> Problem details:
In the data below, the answer is the run of lines from the line containing "Поступление по отдельной квоте (253, 2109)" through the line containing "Оставить отзыв о сайте (186, 2555)", both included; print it exactly and nothing else.

*** Opening Exercise material ***

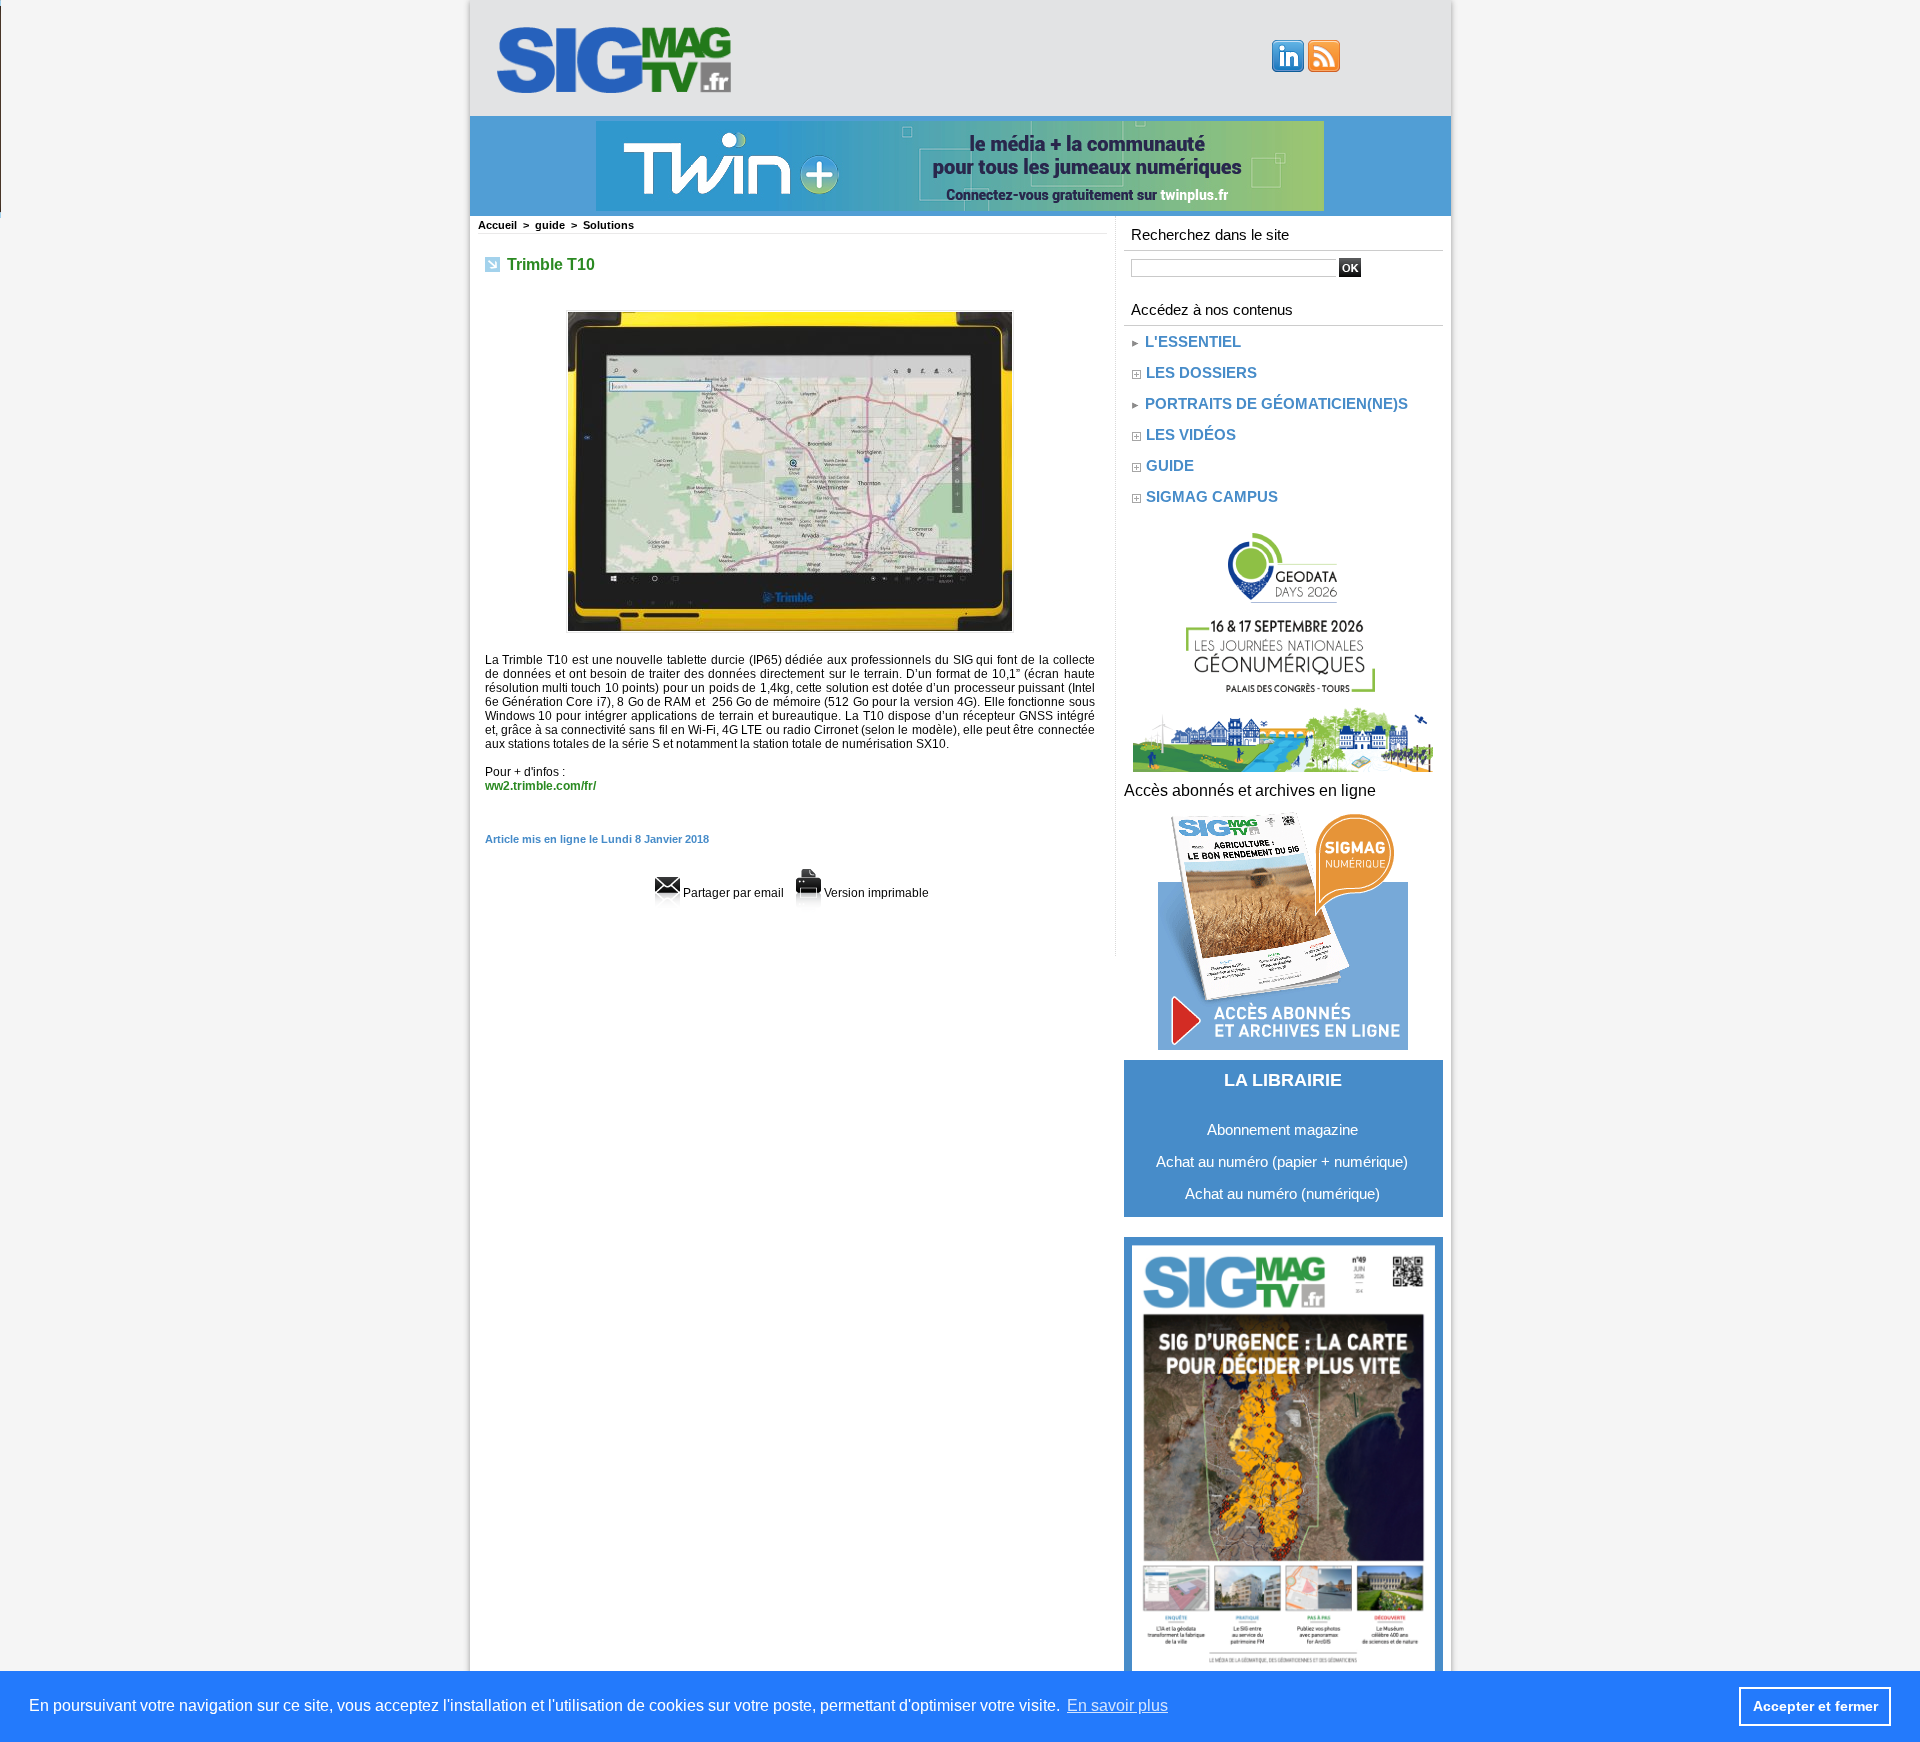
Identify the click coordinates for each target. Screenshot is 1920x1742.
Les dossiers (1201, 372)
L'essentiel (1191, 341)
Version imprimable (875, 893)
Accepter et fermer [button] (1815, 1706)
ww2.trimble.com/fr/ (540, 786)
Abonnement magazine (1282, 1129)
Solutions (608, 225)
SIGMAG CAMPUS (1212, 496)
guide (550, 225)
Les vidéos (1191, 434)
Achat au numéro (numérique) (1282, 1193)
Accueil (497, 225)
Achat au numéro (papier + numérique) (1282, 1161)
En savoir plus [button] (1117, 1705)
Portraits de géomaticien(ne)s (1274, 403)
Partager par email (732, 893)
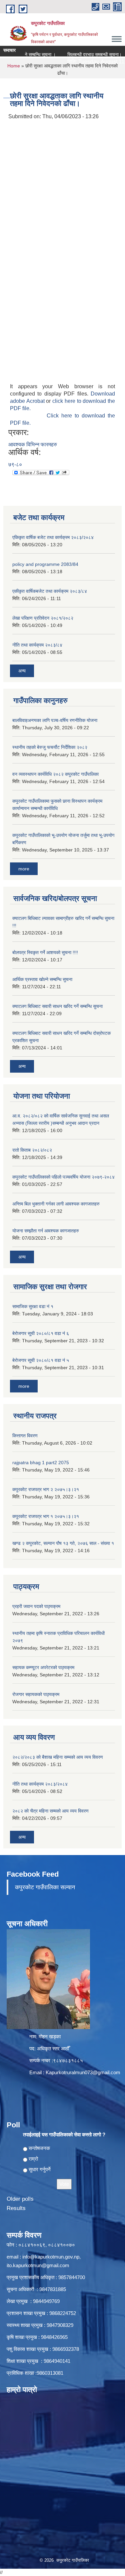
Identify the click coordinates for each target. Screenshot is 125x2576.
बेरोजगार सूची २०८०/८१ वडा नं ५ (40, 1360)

*** Closing Exercise material ***
*** Opening Exercise material ***

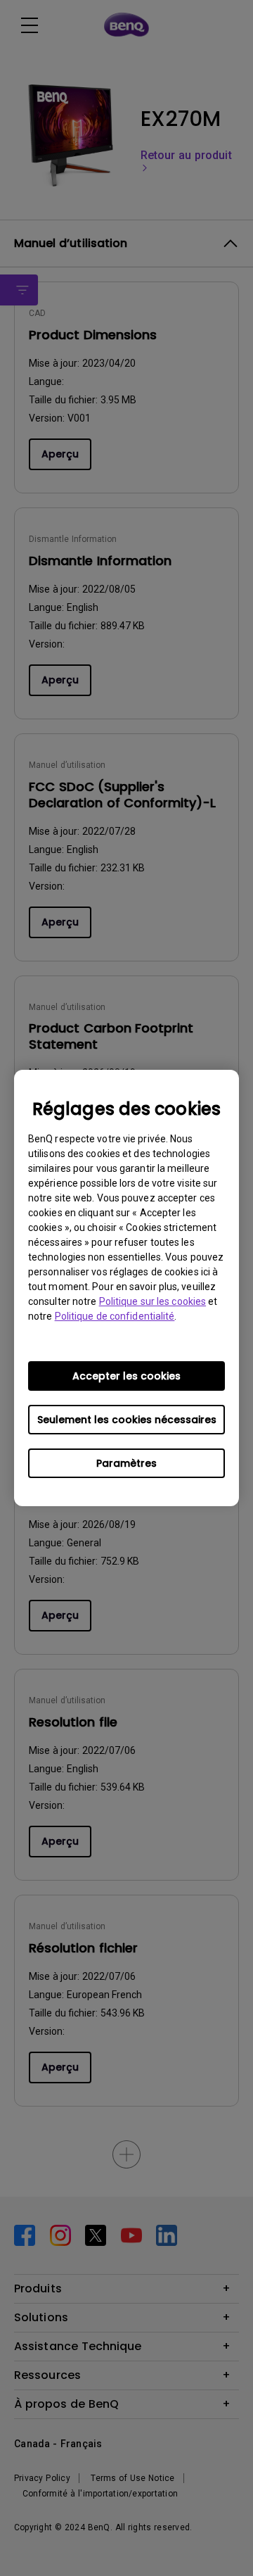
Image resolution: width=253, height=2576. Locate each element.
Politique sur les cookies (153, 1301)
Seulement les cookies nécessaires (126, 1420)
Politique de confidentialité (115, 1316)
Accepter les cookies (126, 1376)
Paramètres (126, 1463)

*** Closing Exercise material ***
*** Opening Exercise material ***

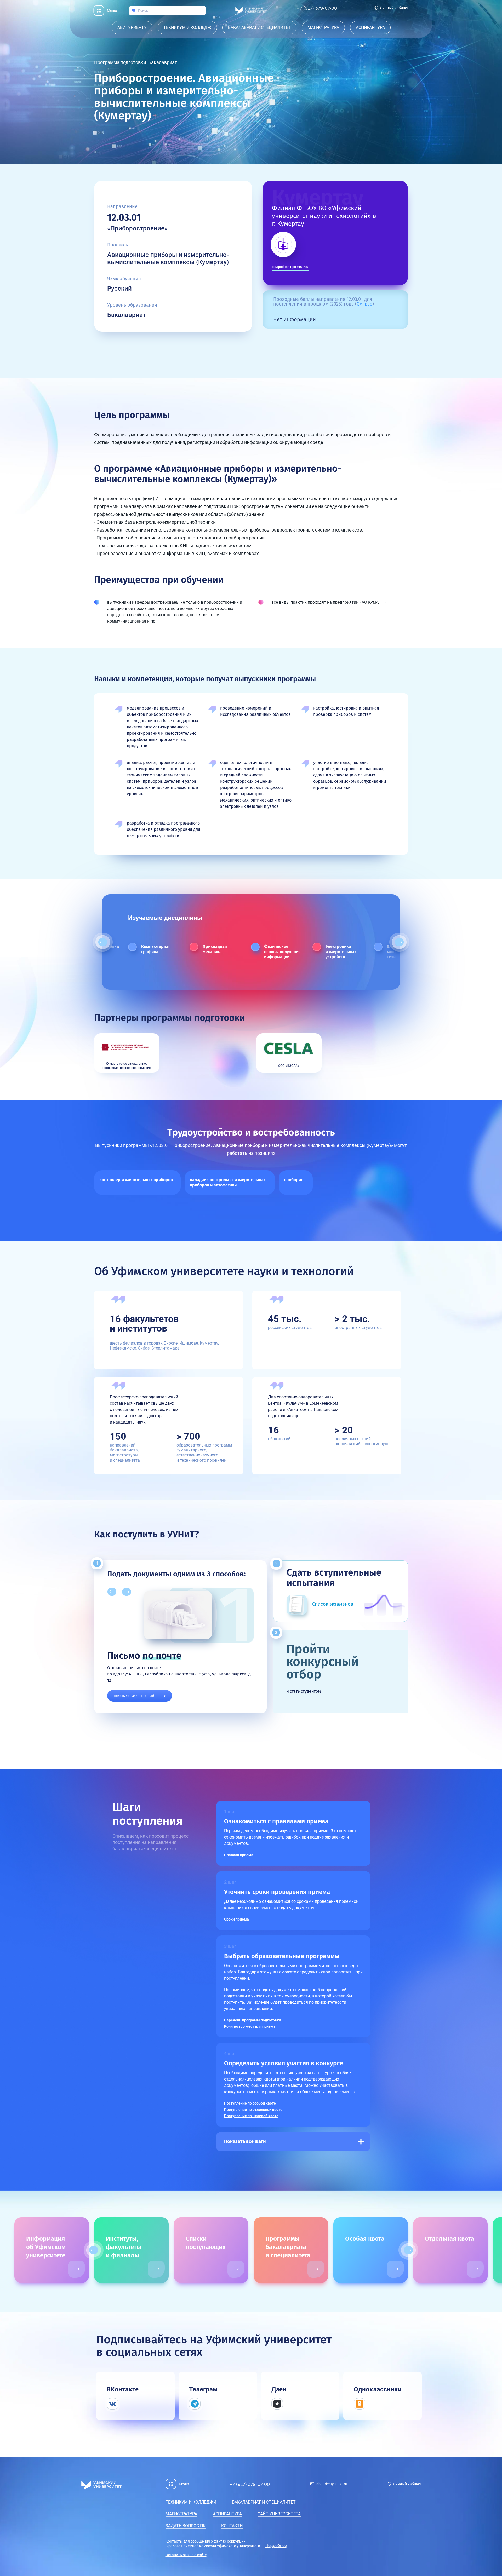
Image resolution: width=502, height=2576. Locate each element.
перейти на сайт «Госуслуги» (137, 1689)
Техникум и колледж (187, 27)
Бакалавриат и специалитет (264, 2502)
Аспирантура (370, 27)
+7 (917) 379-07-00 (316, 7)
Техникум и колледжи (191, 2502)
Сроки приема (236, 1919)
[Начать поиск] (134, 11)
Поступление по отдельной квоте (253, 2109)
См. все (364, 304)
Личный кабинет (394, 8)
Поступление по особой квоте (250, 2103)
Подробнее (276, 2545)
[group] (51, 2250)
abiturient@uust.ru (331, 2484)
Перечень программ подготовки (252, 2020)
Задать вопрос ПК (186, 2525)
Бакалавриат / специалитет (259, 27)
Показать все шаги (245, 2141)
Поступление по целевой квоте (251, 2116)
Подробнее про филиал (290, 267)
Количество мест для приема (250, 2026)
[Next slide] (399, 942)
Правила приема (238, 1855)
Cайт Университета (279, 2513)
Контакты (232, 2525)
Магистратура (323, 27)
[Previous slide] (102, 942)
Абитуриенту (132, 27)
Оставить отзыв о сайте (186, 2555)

*** Closing Exercise material ***

> Your solution:
Поступление по отдельной квоте (253, 2109)
См. все (364, 304)
Личный кабинет (394, 8)
Поступление по особой квоте (250, 2103)
Подробнее (276, 2545)
[group] (51, 2250)
abiturient@uust.ru (331, 2484)
Перечень программ подготовки (252, 2020)
Задать вопрос ПК (186, 2525)
Бакалавриат / специалитет (259, 27)
Показать все шаги (245, 2141)
Поступление по целевой квоте (251, 2116)
Подробнее про филиал (290, 267)
Количество мест для приема (250, 2026)
[Next slide] (399, 942)
Правила приема (238, 1855)
Cайт Университета (279, 2513)
Контакты (232, 2525)
Магистратура (323, 27)
[Previous slide] (102, 942)
Абитуриенту (132, 27)
Оставить отзыв о сайте (186, 2555)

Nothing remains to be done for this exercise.